> _YOUR OBJECTIVE_
Where does "Shipping" appear in the data? Return each line that holds it.

> _MATERIAL TO PROCESS_
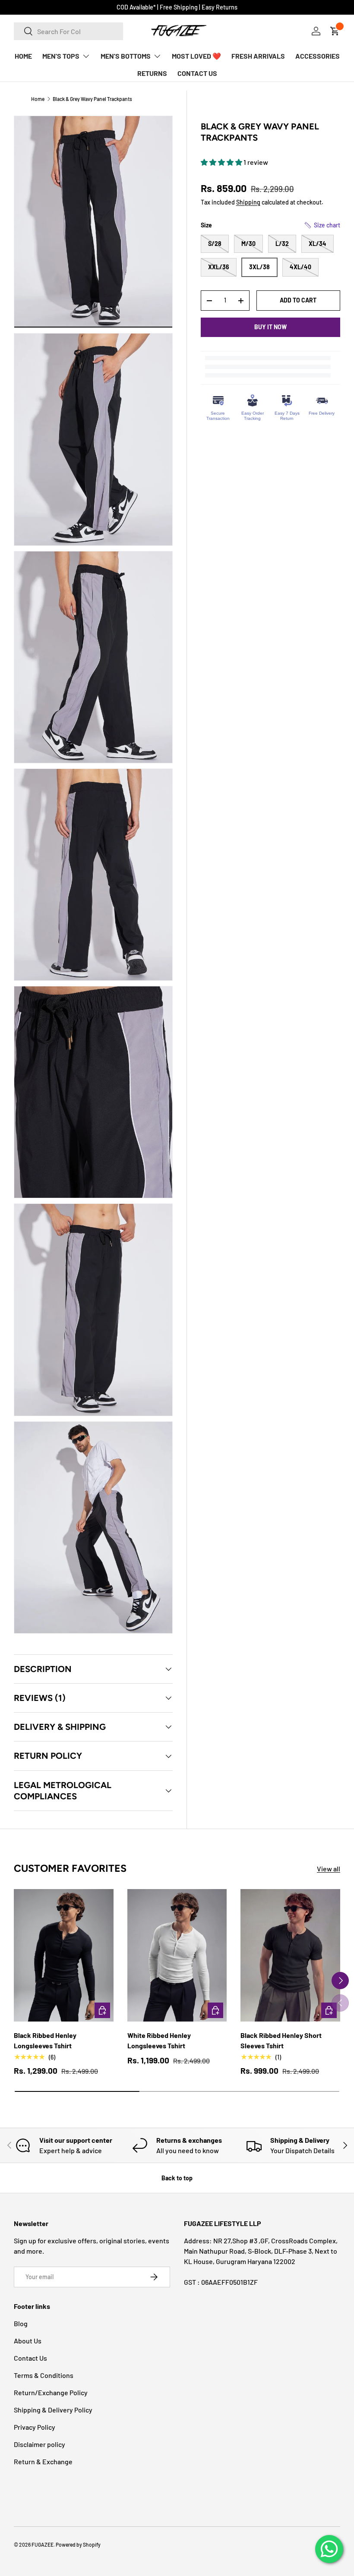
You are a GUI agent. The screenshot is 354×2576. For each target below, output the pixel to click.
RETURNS (152, 73)
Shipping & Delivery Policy (53, 2410)
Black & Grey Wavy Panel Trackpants (92, 99)
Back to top (177, 2178)
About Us (27, 2341)
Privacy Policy (34, 2427)
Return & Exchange (43, 2461)
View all (328, 1868)
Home (37, 99)
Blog (21, 2323)
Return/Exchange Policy (51, 2392)
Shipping (248, 202)
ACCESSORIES (317, 56)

> _EXPECTED OUTPUT_
Shipping & Delivery Policy (53, 2410)
Shipping (248, 202)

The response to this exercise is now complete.